Why the book ban promotes censorship in New Jersey

By Grace Bertrand

Censorship has crept  into spaces from classrooms to libraries, belittling marginalized voices and under-represented identities. The privilege to pick up a book on any topic is a liberty that has been stripped from students all over the United States. Banning books in the U.S. can be traced back as early as 1637, but in just this past year, New Jersey specifically has seen 13 attempts at restricting access to 28 books ranging from topics on race, gender, sexuality and religion from school curricula and public libraries. 

PEN America, a nonprofit organization committed to raising awareness for the protection of free expression in the U.S., released an “Index of School Book Bans” for just the first half of the 2022-2023 school year, where they found that 30% of the unique titles banned are books about race or racism, or “feature characters of color,” while 26% of the 1,500 unique titles banned cover LGBTQIA+ characters or themes. 

The undermining of the stories waiting to be told by disempowered parties has not only been an issue in classrooms, but in libraries as well. As promoters of knowledge, librarians have a duty to protect the freedom to read for all. The American Library Association released a “Freedom to Read Statement” that affirms “libraries should provide materials and information presenting all points of view on current and historical issues. Libraries should challenge censorship in the fulfillment of their responsibility to provide information and enlightenment.” 

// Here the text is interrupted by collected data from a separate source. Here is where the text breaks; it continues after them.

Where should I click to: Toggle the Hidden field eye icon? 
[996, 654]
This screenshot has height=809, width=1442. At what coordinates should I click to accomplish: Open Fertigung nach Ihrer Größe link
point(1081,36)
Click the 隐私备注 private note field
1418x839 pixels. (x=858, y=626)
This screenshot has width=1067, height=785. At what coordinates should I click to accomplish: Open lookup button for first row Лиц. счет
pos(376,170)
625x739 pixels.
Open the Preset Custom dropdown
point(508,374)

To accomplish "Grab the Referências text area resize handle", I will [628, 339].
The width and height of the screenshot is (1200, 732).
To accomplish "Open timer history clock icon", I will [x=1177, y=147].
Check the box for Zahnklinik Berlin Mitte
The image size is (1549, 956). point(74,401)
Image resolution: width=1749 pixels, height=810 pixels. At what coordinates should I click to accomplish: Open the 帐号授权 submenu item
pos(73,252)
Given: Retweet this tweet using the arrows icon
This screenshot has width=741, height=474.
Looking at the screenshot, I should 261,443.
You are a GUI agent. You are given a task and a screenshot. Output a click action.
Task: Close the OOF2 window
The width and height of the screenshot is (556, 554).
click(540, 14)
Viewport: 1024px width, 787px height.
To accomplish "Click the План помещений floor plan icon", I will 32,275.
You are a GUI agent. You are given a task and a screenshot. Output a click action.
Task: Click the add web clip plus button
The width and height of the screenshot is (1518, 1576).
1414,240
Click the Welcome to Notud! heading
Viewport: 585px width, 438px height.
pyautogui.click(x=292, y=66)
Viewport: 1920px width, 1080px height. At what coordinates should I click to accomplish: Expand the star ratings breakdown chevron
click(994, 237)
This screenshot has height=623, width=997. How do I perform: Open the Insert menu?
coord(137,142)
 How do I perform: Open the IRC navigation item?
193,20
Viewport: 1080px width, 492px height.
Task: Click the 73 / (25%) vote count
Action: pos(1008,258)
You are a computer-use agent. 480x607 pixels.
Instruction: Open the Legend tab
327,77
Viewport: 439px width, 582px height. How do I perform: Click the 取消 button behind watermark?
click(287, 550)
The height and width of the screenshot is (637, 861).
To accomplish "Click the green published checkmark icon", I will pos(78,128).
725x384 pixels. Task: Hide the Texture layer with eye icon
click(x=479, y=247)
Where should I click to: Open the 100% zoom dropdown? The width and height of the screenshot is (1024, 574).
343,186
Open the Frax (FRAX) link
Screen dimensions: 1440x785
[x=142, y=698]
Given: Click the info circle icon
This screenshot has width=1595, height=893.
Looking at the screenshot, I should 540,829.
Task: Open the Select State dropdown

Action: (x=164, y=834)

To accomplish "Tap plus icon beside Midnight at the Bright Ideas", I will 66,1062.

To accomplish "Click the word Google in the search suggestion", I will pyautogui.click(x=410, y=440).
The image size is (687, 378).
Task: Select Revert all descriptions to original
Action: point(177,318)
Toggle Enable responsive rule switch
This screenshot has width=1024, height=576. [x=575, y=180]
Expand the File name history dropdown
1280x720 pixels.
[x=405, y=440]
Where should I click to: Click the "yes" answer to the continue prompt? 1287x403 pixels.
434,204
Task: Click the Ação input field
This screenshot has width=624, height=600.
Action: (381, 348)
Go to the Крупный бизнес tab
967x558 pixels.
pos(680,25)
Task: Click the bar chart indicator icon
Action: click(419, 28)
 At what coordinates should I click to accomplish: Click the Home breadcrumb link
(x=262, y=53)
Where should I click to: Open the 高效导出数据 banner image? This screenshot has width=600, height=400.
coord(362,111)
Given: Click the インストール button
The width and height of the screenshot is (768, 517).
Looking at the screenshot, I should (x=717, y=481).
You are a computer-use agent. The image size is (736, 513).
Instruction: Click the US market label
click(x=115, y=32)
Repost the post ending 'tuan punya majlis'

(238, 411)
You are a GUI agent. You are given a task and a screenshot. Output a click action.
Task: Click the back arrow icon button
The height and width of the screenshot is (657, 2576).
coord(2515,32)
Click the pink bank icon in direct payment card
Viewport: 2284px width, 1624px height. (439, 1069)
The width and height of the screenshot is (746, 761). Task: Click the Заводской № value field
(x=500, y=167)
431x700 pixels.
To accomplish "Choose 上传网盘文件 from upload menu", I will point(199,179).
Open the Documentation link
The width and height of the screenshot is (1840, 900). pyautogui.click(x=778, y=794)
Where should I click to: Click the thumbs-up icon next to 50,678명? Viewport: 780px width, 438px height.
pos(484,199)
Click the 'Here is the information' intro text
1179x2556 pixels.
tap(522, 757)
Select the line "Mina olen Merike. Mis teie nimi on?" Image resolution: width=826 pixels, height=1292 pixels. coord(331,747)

What can we do in this clash of censorship? While Rider itself has no issues, our librarians are involved in several state organizations that combat book banning in New Jersey public and school libraries, including the New Jersey Chapter of the Association of College and Research Libraries. 

On the legislative side, a bill was introduced last month to create a law against book banning in New Jersey called The Freedom to Read, sponsored by Senator Andrew Zwicker, Senator Teresa Ruiz and Assemblywoman Mitchelle Drulis. Librarians across the state are calling for valuable voices from New Jersey students to submit written testimonies on the matter, simply by emailing pastpresident@njasl.org. A state hearing in front of members of the Education Committee will be held on Feb. 15. 

Rider education professor Heather Casey said, “Universities are places where free and open access to information and ideas is key to learning. When access is removed to different perspectives and points of view, it limits learning.”

The banning of books is an issue unfolding in real time that not only has immediate impact, but also future consequences on how children are taught and what information is disclosed to them in their most impressionable years. 

In attempts to shelter the younger generations from being easily shaped by the information out in the world, state-level policies end up denying them the ability to think for themselves and draw conclusions based on the whole truth.